That Was Me
By Adalanta
Disclaimer: See Part One.
Author's Notes: Wow! Thanks for all of the reviews! Special thanks goes out to tycarlosluva who has reviewed both parts so far! My thanks also goes out to tydavislover and Max452 for letting me know what you think. Oh, and Max452 - I hope you like this chapter.
Part Three: Bosco
That woulda been me.
Standin' tall and motionless in line with Faith and Sully and everyone else from the 55th Precinct, I stare at the oak casket in front of me and think - that woulda been me.
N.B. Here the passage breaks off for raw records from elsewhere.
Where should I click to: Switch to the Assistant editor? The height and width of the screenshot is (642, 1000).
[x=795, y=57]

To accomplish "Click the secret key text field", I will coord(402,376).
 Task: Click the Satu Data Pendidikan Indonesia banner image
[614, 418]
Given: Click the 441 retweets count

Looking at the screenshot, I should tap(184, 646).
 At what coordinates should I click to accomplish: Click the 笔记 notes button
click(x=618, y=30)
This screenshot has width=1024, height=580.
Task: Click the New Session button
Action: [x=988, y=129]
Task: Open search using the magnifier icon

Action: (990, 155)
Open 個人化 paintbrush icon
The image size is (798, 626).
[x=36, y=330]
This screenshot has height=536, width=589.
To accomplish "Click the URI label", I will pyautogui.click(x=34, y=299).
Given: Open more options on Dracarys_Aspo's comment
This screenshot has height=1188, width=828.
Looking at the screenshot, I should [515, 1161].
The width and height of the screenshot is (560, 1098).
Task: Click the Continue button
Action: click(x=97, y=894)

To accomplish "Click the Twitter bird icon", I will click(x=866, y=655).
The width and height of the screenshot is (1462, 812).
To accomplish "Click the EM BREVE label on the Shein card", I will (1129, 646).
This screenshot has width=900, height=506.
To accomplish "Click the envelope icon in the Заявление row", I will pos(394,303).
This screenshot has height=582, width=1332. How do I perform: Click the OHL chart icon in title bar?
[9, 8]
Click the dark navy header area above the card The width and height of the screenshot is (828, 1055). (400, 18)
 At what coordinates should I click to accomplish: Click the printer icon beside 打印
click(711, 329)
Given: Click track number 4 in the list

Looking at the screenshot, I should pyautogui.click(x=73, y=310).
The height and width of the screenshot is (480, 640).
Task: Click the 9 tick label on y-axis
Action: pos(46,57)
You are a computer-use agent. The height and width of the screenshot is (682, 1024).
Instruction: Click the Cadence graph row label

I'd be dead right now if not for Rudy. Poor bastard. Sure, the guy was a criminal, but he never really hurt anyone. And he didn't deserve to have his head exploded and his brains blown all over the plexiglass window behind me.
I didn't mean for him to die, I swear. I just wanted him to sit up and act like normal. I mean, c'mon - it wasn't the first time he'd ever been taken away in a squad car. I don't know why he decided to lay down on the back seat…and now I'll never know. I just…I just wanted somethin' to go my way. So, I yelled at him to sit up. He did.
And then he died - in my place.
That's the hard thing. I would never want someone to die in my place. Not that I'm just achin' to die or anythin', but if my time ever comes when I'm on duty, I sure as hell wouldn't want someone to jump in the way and take a bullet that was meant for me. I would do that for Faith - she's my partner, my best friend - but I wouldn't want her to do it for me.
Now that I think about it, I'm damn lucky to be alive. I missed death by a couple of seconds the first time. If Rudy had sat up just a few seconds later, it would have been my brains and blood smeared all over that RMP and not Rudy's. Then, when I was with Sergeant Christopher (the jag-off) waitin' to sign my disciplinary form, I came pretty close to getting shot - missed it by a few seconds again. If I'd just hesitated a few seconds more, then I could be attendin' this funeral lyin' down instead of standin' up at attention. And finally, when I was in the junkyard…
God! I don't think I've ever been so scared in my life, knowing that some maniac with a gun was hidin' behind some pile of crap, ready to blow me away without a second thought. The closest I think I've ever been to bein' that scared was when I was trapped in that room with Daniels mumblin' to me, holdin' that gun to my head. Come to think of it, that time and this one are pretty similiar. But the difference between them is simple - I knew all too well where Daniels was then…I didn't have a clue where this shooter was standin'.
Not knowin' is definitely worse.
Well, after all those close calls…I'd never admit it to Faith but the past few days have almost gotten me to believe in that mystical, whimsical thing called "luck." Not only in good luck (which, thank God, I had) but also in bad luck (in short - Rudy). And now, staring at Craig Richardson's casket, knowin' that another one just like it holds Rudy's body, I can't help but think, if not for luck…
That woulda been me.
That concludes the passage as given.